There’s a school of thought – not mine – that social media is crippling content. Critics claim that abundance and ease of sharing have lowered quality, “crowding out” good content and making search more difficult. Certainly a new reality is at work, but the path forward starts with an embrace of social media, not a hope that the genie can be put back in the bottle.
The arguments against social media
Part of the argument against social media is rooted in abundance. On the web, barriers to entry are low, and anyone can create content. If anyone can, everyone will (goes the argument), and the quality of much of what is published will be low.
Part of the argument is tied to ease of sharing and “liking”. Last year, Chartbeat found that there was “effectively no correlation between social shares [on Twitter] and people actually reading.” As Richard Nash asked, what’s the value of a “like” when the majority “likes” everything?

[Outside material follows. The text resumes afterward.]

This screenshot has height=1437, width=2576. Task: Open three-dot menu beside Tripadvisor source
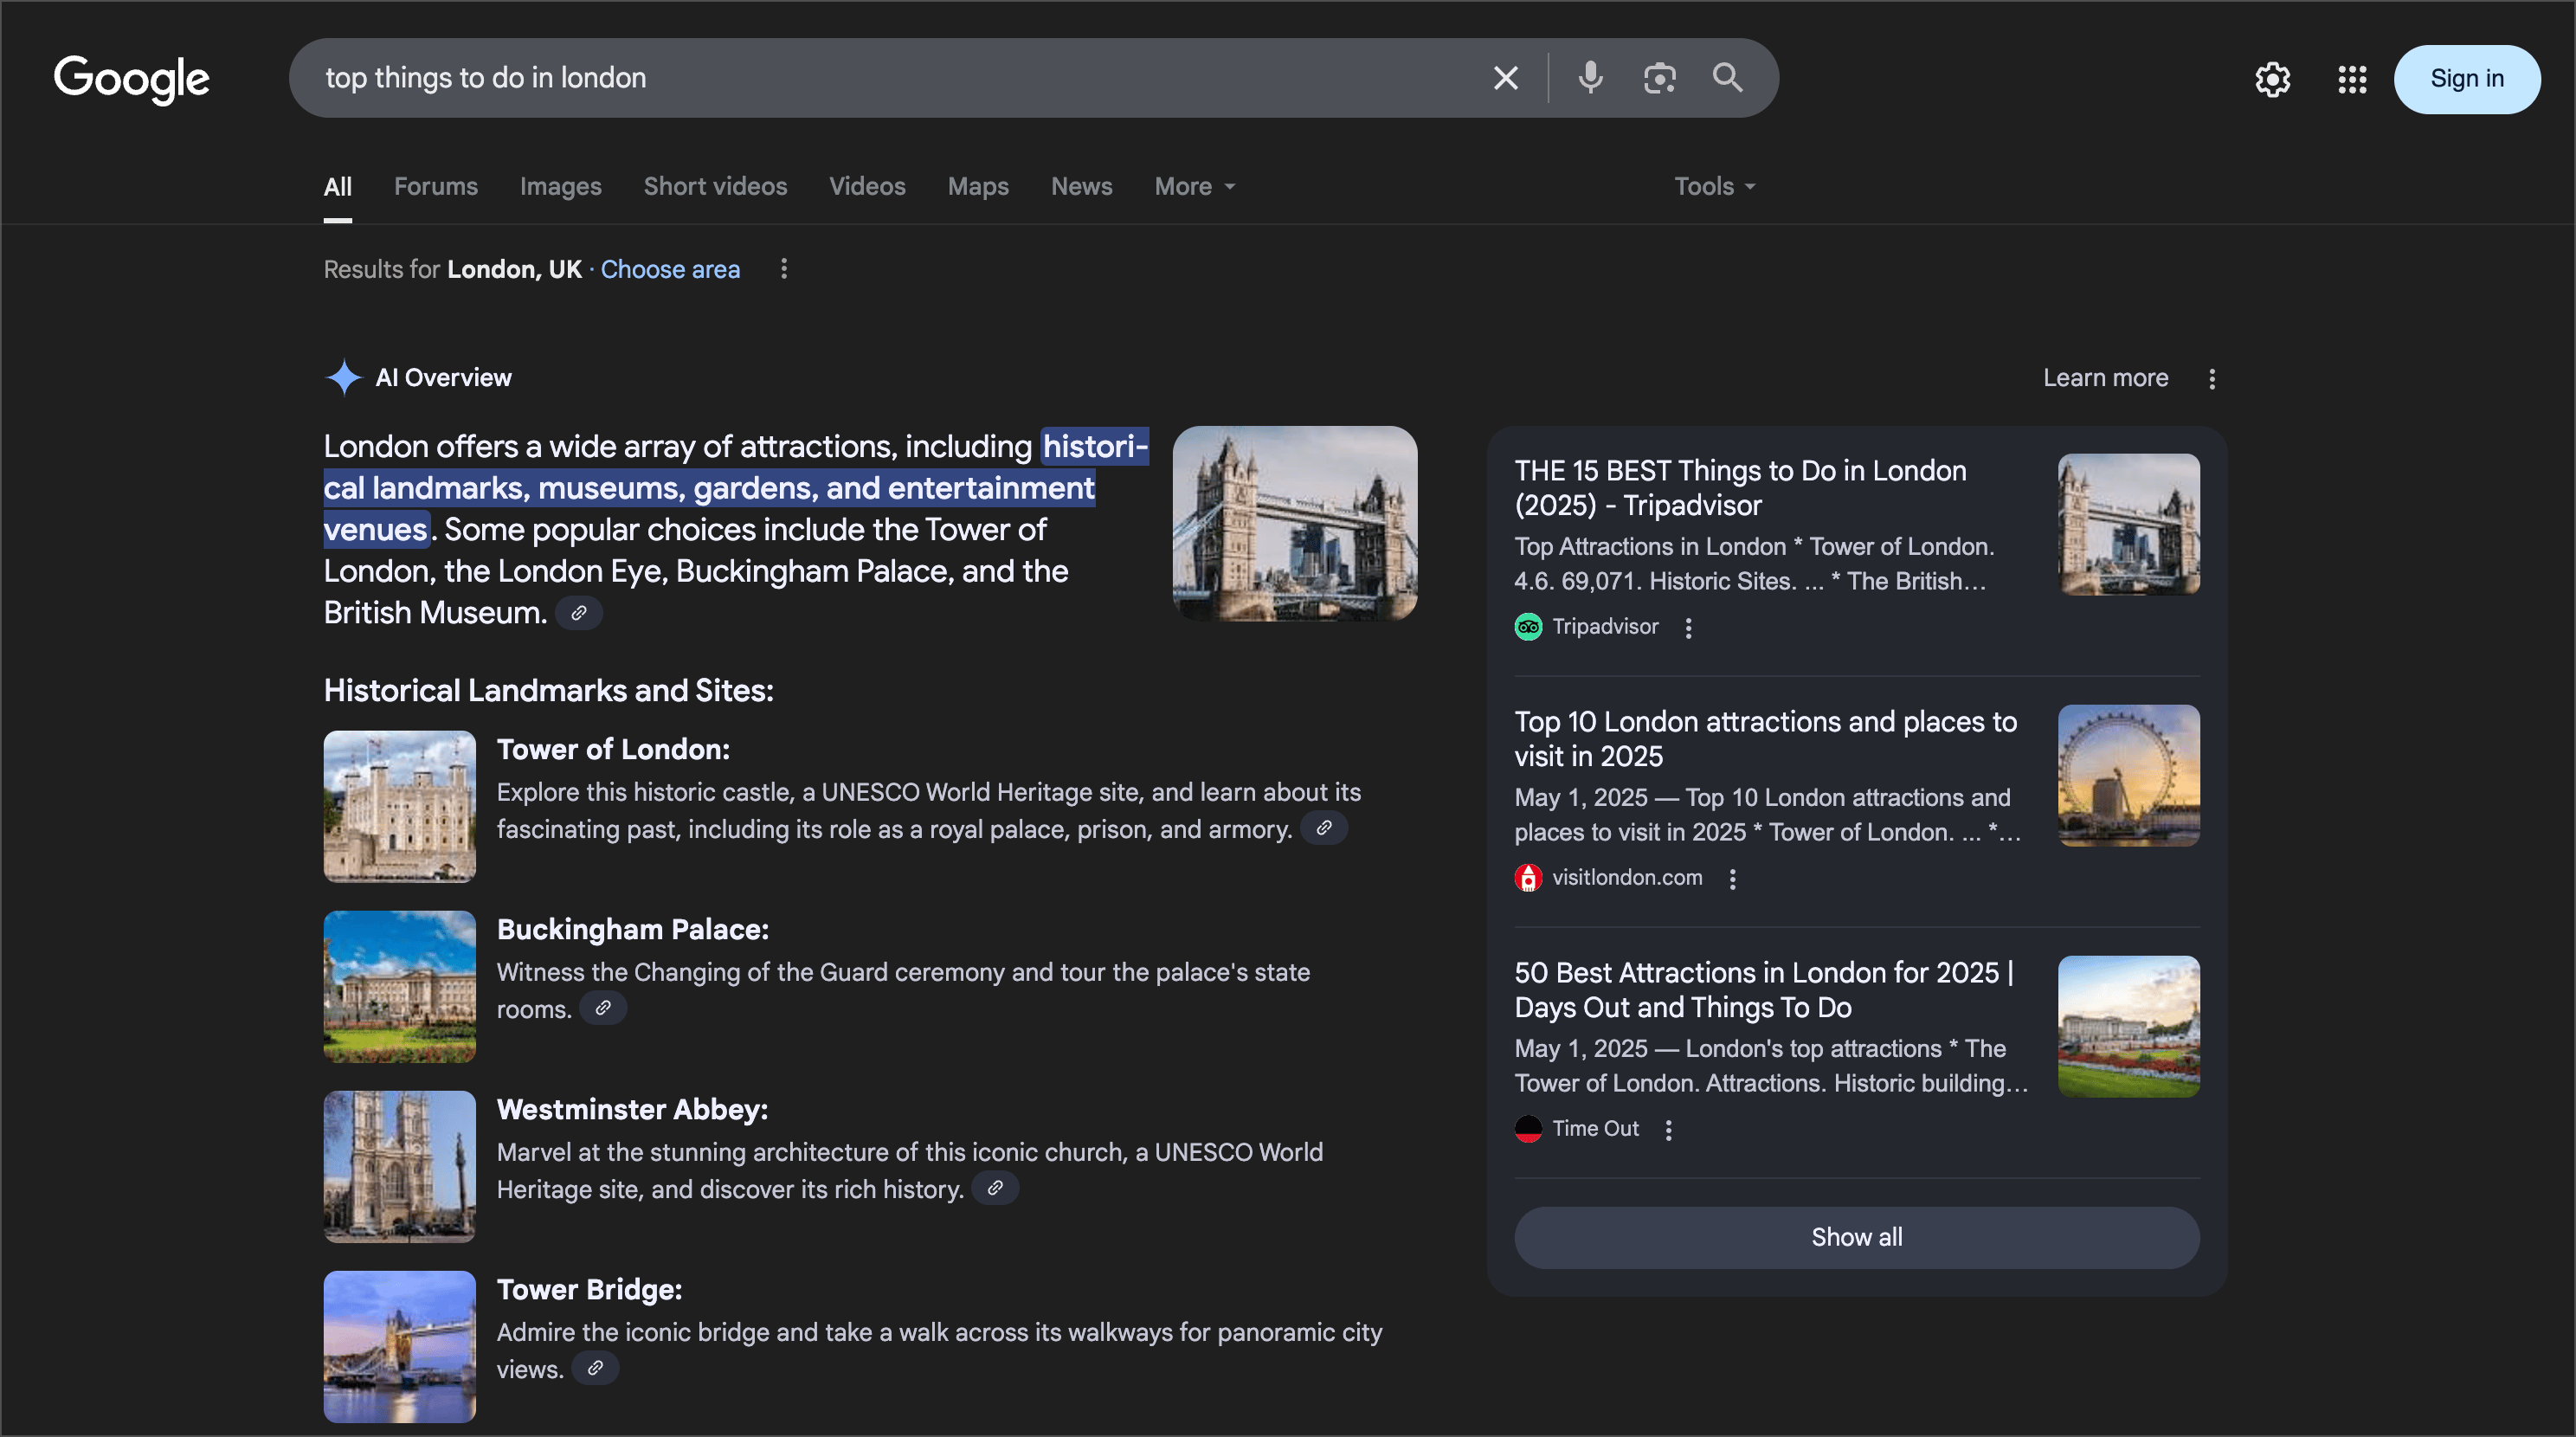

Part of the argument stems from an unwillingness to view curation as a valid way to serve an audience. By its nature, curation is derived – a collection of other works. If you didn’t make it yourself, your quality is suspect and the value of your content is thought to be lower.
Democratizing access
These arguments have been heard before, and not just in the last decade. Consider the music industry.
In his book Perfecting Sound Forever: An Aural History of Recorded Music, author Greg Milner describes the history of the business as a series of debates: acoustic vs. electric; analog vs. digital; and (most recently) professional vs. amateur. On that last front, Evan Brooks, cofounder of Digidesign, says about his own product:
“ProTools was all about egalitarianism, bringing those (music-making) capabilities to literally anybody… Unfortunately, if you allow anybody to make music, anybody will make music, which is a whole other set of unintended consequences.” (p 298 – 299)

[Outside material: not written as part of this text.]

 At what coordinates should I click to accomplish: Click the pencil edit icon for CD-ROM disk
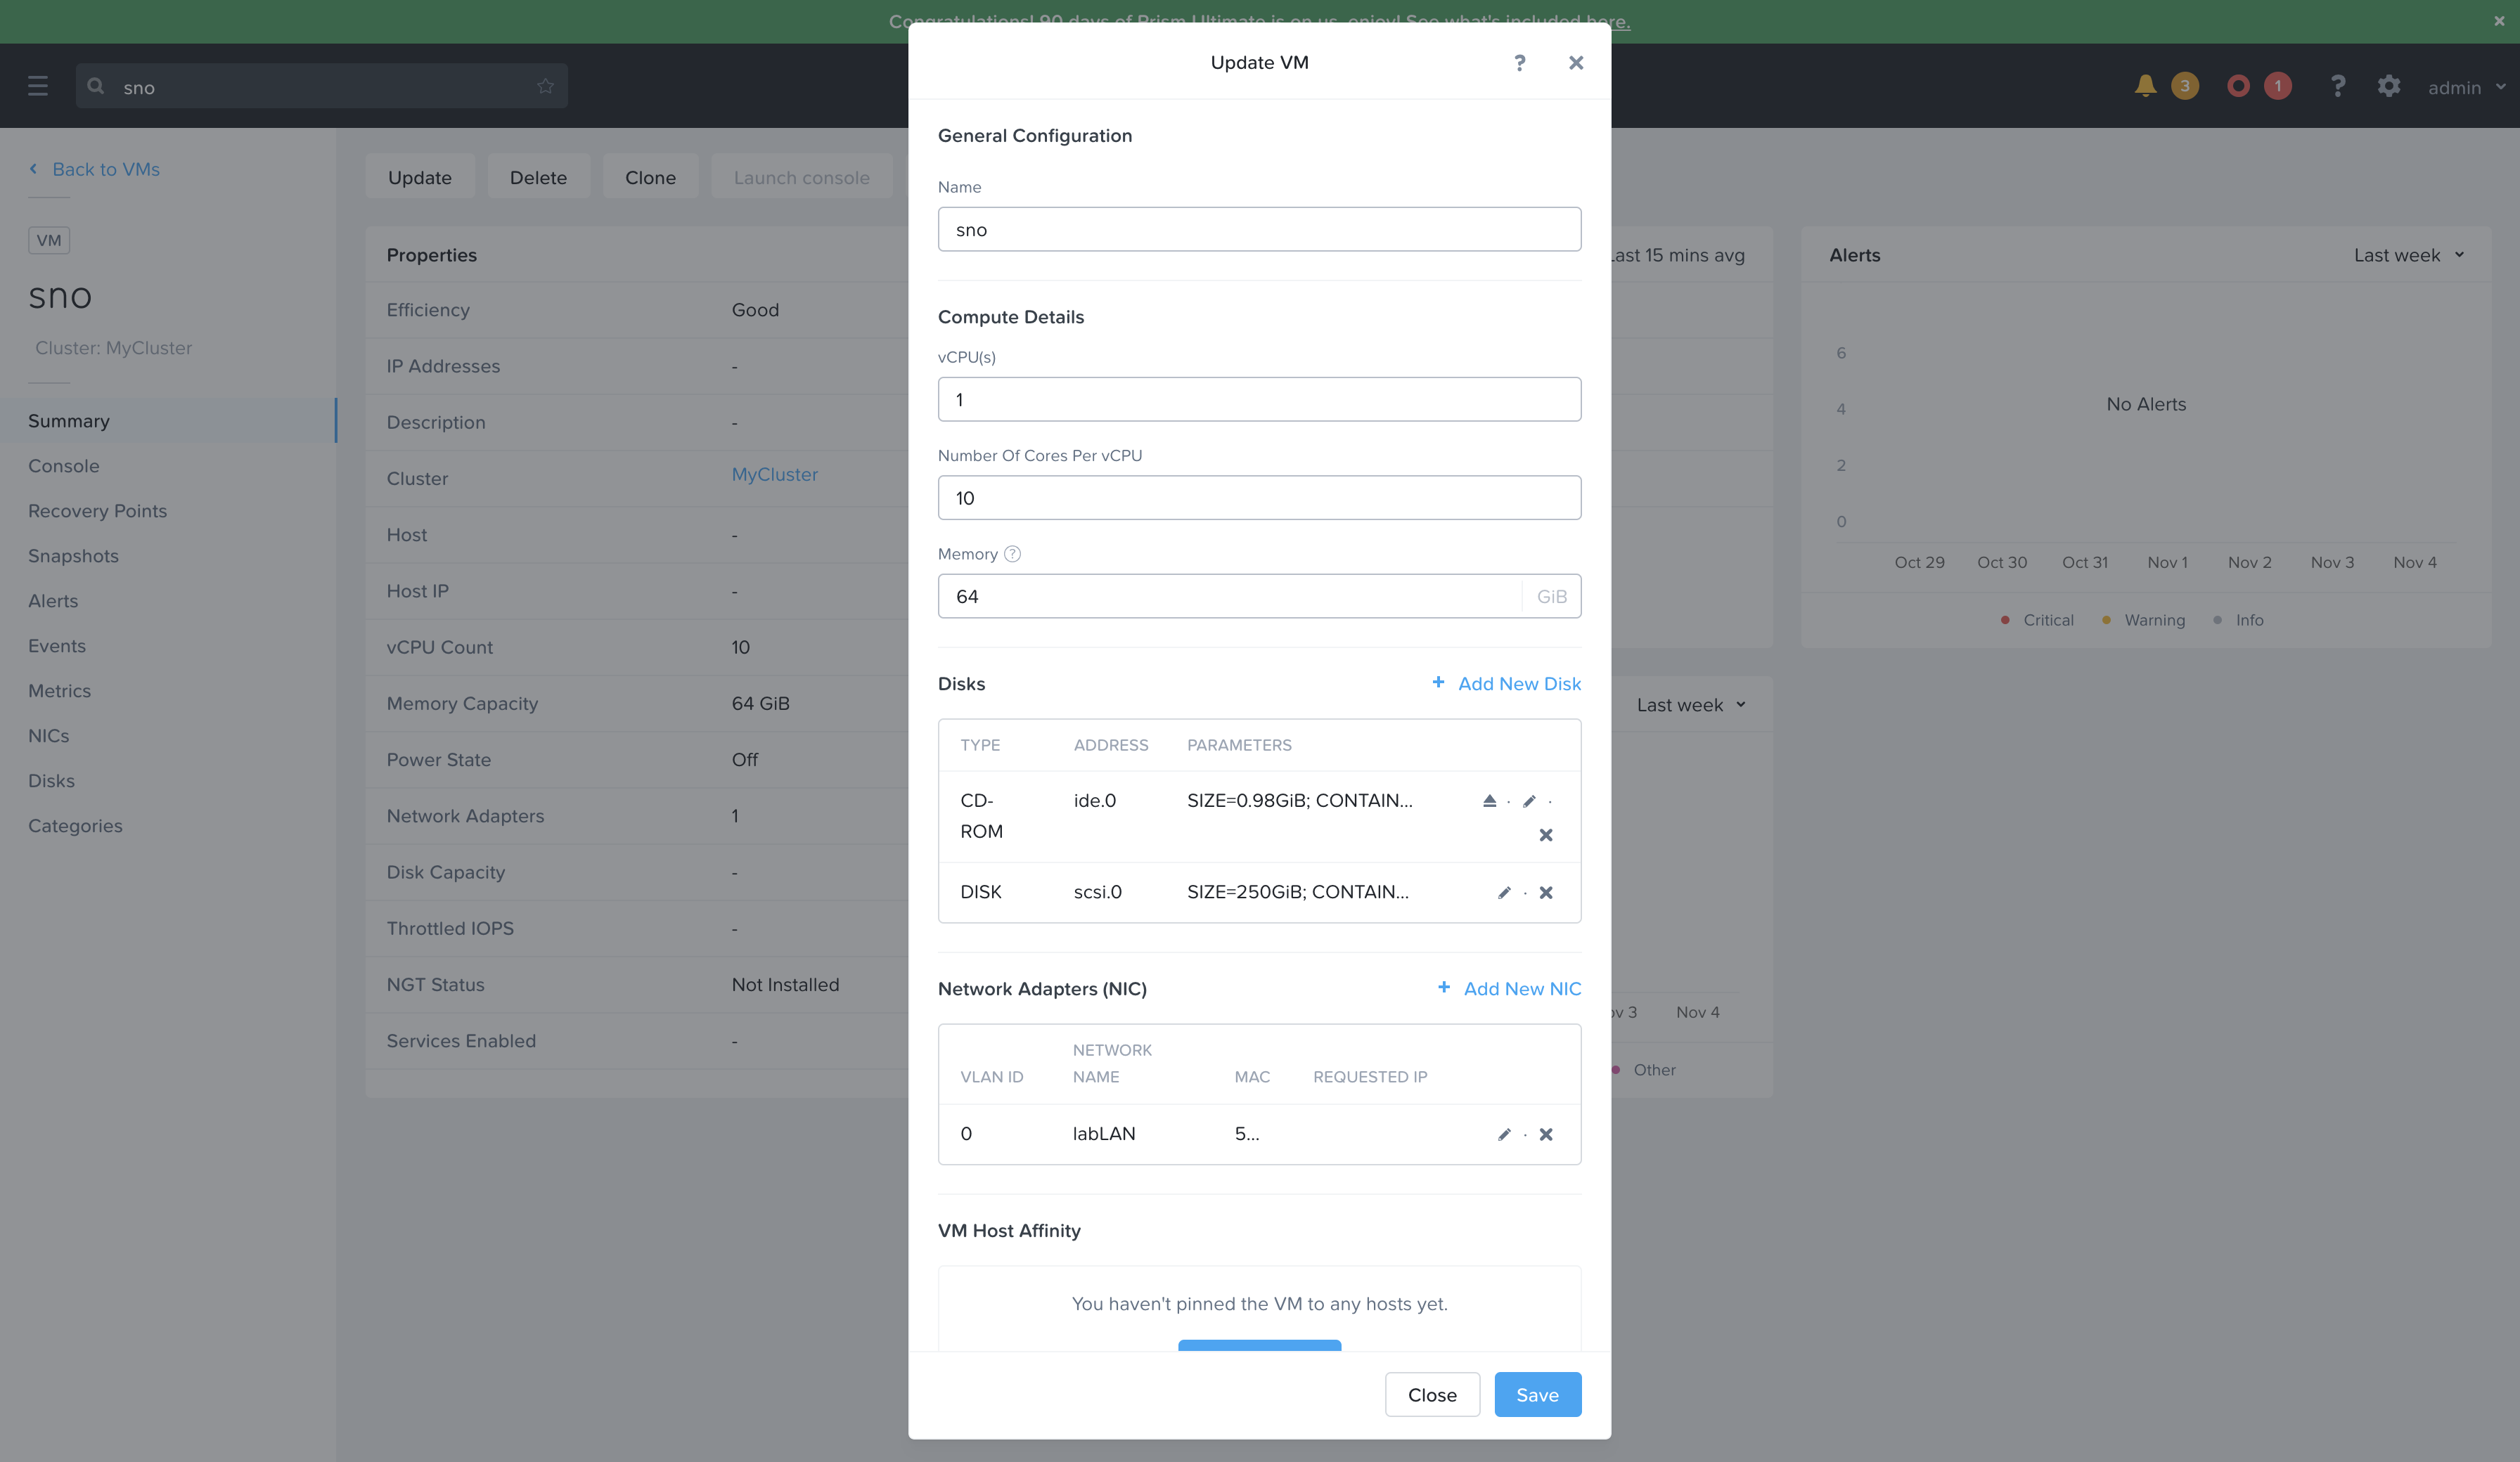coord(1529,801)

In The Long Tail, Chris Anderson described this phenomenon as “democratizing the tools of production”. In our context, content professionals – whether they are recording engineers, typographers, editors or publishers – lament the trend, pointing out how product quality has inevitably declined.
The flip side of quality, at least in the near term, is access. As Richard Nash has illustrated, the published universe today may or may not be of the same quality, but it is decidedly less white, less male and altogether less tweedy. In democratizing production and distribution, we have also begun to democratize access.
Embracing social media
I understand why we lament the loss of scarcity. Perhaps most music sounds worse today than it did in my long-past youth. Perhaps the average article on the web is barely a whisper of the quality we had come to expect from a traditional publisher.
But it’s demonstrably true that at least some great content is now coming to us from many previously untapped sources. Wikipedia not only rivals the error rates for most encyclopedias; it covers topics that traditional encyclopedias never included, and it updates itself in real time.
We may dismiss the power of sharing, but reading is inherently social. Whether we’re sitting around the kitchen table, talking about the news, contributing a review to Goodreads, sending a link or telling a friend what you are you reading, we are looking to share what interests us.
We could pine for the old days, but the genie is out of the bottle. The answer is a healthy mix of creation, sharing and curation.
In a web era, the one thing that cannot be commoditized is “time” – yours and mine. In that light, curation becomes an informed practice, not a derived one. Can you find the person, publication, company or resource whose content can save me time? Yes, I think I’ll pay for that.
Now is the time to migrate our models away from preserving scarcity and toward capitalizing on abundance. If abundance and sharing have lowered average quality, they have also made access to great content more likely. A new reality is at work, and the path forward starts with an embrace of social media, not a hope that the genie can be put back in the bottle.